As a leader (and whenever you are in front of a group, you are the leader) you are almost always going to try to motivate your audience to do something. It might be to buy your product, to agree with your idea, or to apply new procedures.
Successful motivation of your audience means getting them to take action because they want to and not because they have to. To accomplish this, you must change your audience’s Knowledge, Attitude, and Action as a result of your presentation.
Knowledge is simply your content; the information you intend to transfer to your audience that they previously did not know.
Attitude is how you want your audience to feel about the Knowledge that they previously did not feel.
Action is what you want your audience to do that they previously did not do or would not have done.
Do you ever feel that motivating your audience to action is impossible? When it comes to influencing listeners, what will help you succeed is human connection. Of these three powerful presentation ideas, the attitude component is the most important. All great leaders need to change the attitude of their respective audiences. If you know how you want your audience to feel about your content, you are more likely to motivate them to take action.
Maybe this is a bit confusing, or sounds too intellectual or esoteric. But it’s actually an intuitive form of communication that we use all the time in our daily lives. Let’s say I’m with my 2 year old daughter at her swimming classes. I set her on the pool deck, and she takes off at a run towards the pool. What’s the Knowledge (or content) I need to convey to her? “Stop! Don’t run!” And what do I want her to do (Action)? Stop running toward the pool.

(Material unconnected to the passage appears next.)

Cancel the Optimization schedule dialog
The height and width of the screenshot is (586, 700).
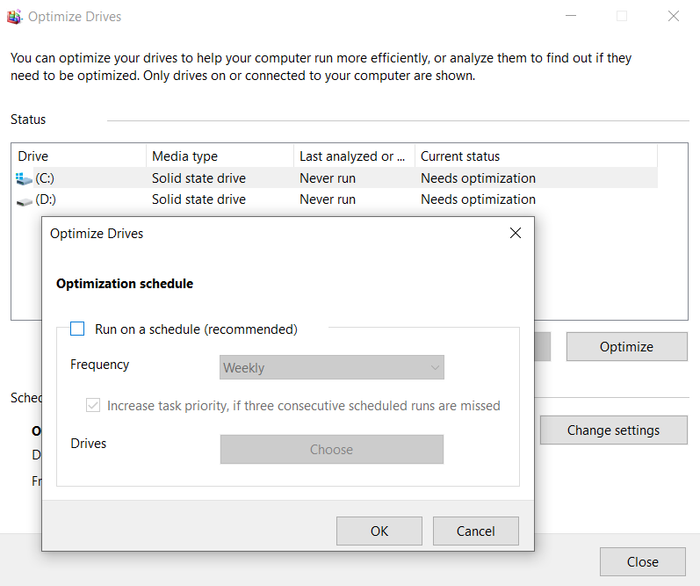476,531
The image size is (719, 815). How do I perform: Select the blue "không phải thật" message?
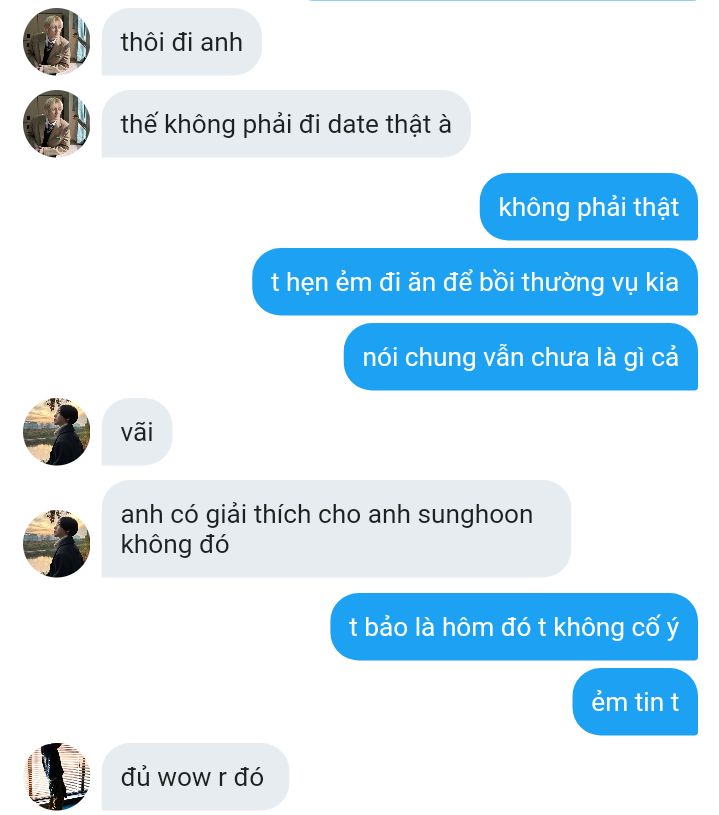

But the magic component of this equation is “How do I want her to feel about this information?” – the Attitude I want her to have. In this case, where she’s about to fling herself into some deep water where she can’t swim, I want her to feel shocked, warned, even a bit scared, so much so that she stops in her tracks. If I think about wanting her to feel this way, my body and voice automatically know what to do. My volume gets very loud, my gestures large and sharp, my pitch very low and authoritative. These are not planned, technical elements of my communication; rather natural responses born of my focus on how I want the recipient of my communication to feel.
Know how you want your audience to feel, what you want them to know, and how you want them to act and you naturally change how you communicate your information. When you focus on your audience, you also help to break the cycle of worrying about yourself! The ultimate result? You will be more compelling and enjoyable to listen to because your body, voice, and message will all be connected; you'll be a more powerful and passionate presenter.